After reading the book it is clear why it is popular. Old time space opera with a modern feel and sense of humor. Solid writing joins very good pacing and a knack for twisting what might be mundane (e.g. the names the characters give their BrainPals). Did I mention humor? One particularly nasty culinary alien species with a taste for humans is given a name that brings to mind a currently popular, perky, female who has many cookbooks and cooking shows.

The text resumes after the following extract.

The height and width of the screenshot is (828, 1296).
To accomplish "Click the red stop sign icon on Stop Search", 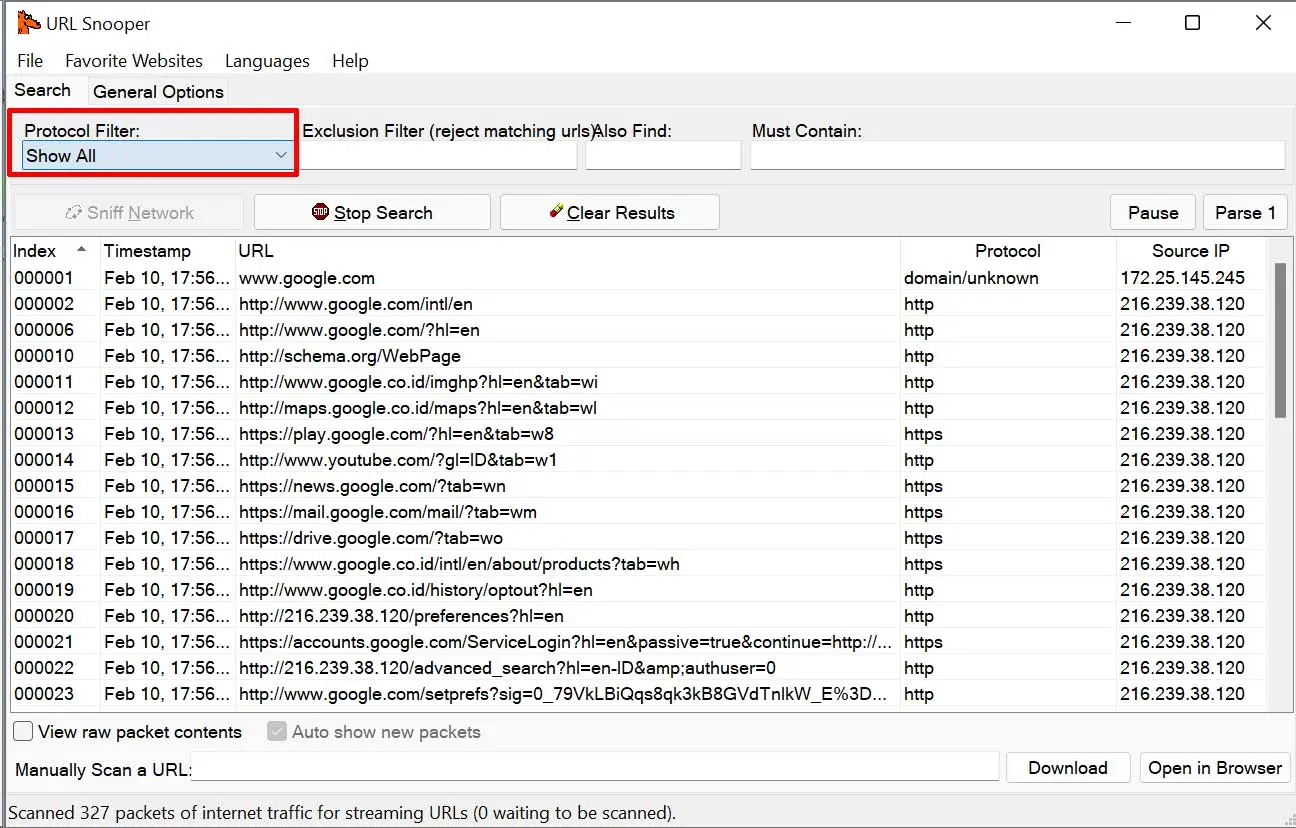I will click(x=320, y=212).
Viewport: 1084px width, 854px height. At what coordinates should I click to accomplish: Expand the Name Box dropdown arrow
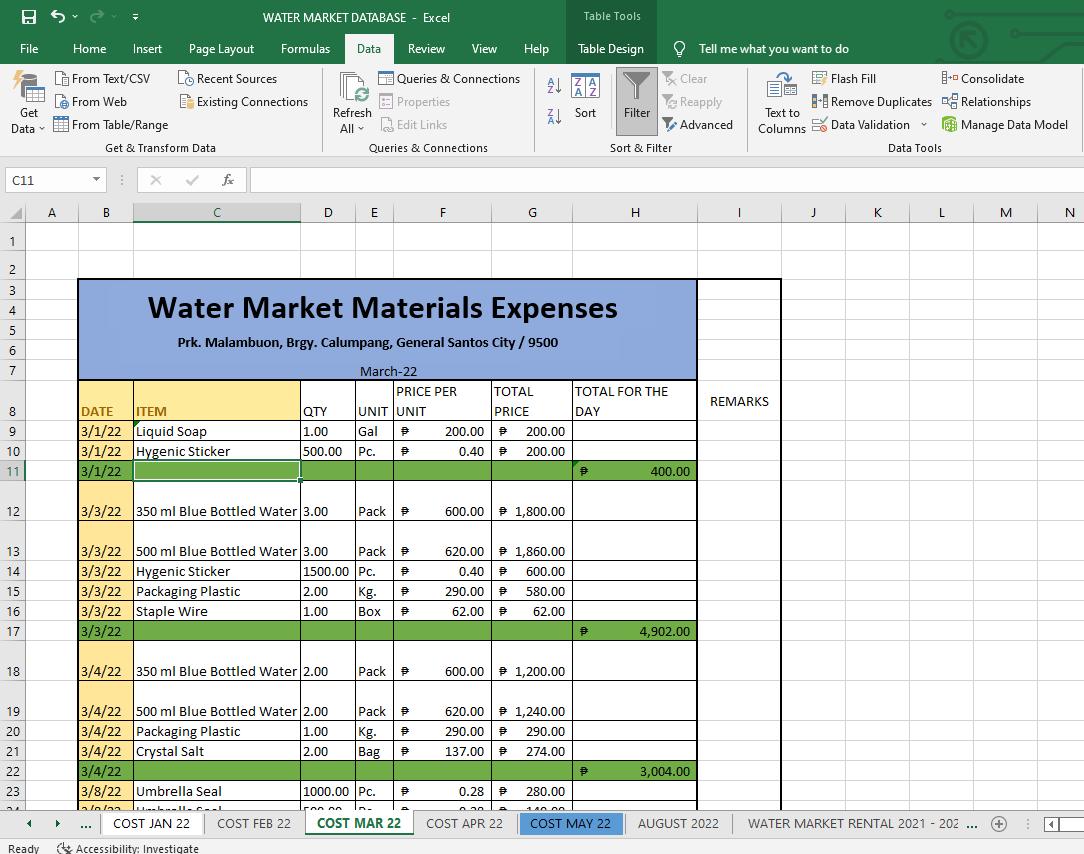[97, 180]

More interesting was how I read the book. The text is in first person, for the most part past-tense. This is what I'm using in my current novel project. However, the text does go into present tense on occasion, notably in the very beginning and end, but also here and there where a description is needed to imply ongoing action or semi-permanence (not the best description, I realize). It would be interesting to go through the book and find all the instances of each tense. All it takes is time...

Wednesday, April 4, 2007

Busting Vegas

Author: Ben Mezrich
Published: 2005

Enjoyable detour into non-fiction. A quick read (quick for me anyways, which means a few days), interesting view into gambling, casinos, and a group of MIT students who found a way to win a lot of money at blackjack.

Sunday, April 1, 2007


Author: Terry Pratchett
Published: 1997

A nice tonic (with djinn) after more serious fare. The residents of Discworld are off to war, some with more enthusiasm than others. This is the fourth book I've read by Pratchett, all of them consistently entertaining.

Friday, March 30, 2007

The Screwtape Letters

Author: C. S. Lewis
Published: 1942

Originally a series published in a newspaper, the letters are from one demon to his nephew. The uncle advises the younger demon on the best way to tempt a human to doubt the teachings of Christianity. This is one of the few books I put down without finishing (seems to happen more lately than in my youth). Within the velvet glove of the prose is an iron fist of Christian proselytizing. After a dozen chapters I had to throw in the towel.

Thursday, March 15, 2007

The Salt Roads

Author: Nalo Hopkinson
Published: 2003

Interesting tale that has three main characters, women of African descent, at three different time periods: late 1700's slave plantation in the carribean, late 1800's Paris, and then a real curveball into 300 AD, Middle East. There are also some gods which can take residence in the women. Very well written (I'm not doing it justice here, but then this isn't really an attempt to review books as much as keep track of them). I think it would have been more successful by just focusing on the two main characters without adding in the Middle East. On the other hand, I could be missing the point on that. One caution: contains very racy scenes which may challenge some people.

Monday, March 12, 2007

Lord Arthur Savile's Crime and Other Stories

Author: Oscar Wilde
Published: 1887 - 1889

Plenty of wit and hilarity but also, to my surprise, many stories in the fashion of a fable with a moral at the end. Also, quite a few make a stand for the poor and destitute, quite contrary to my impression of Wilde's work.

Thursday, March 8, 2007

Bill, The Galactic Hero

Author: Harry Harrison
Published: 1965

Bill is swept up into the galactic army in its fight against the Chingers. Hilarity ensues. Amusing satire bordering on the silly. Reminded me quite a bit of Catch-22 by Joseph Heller.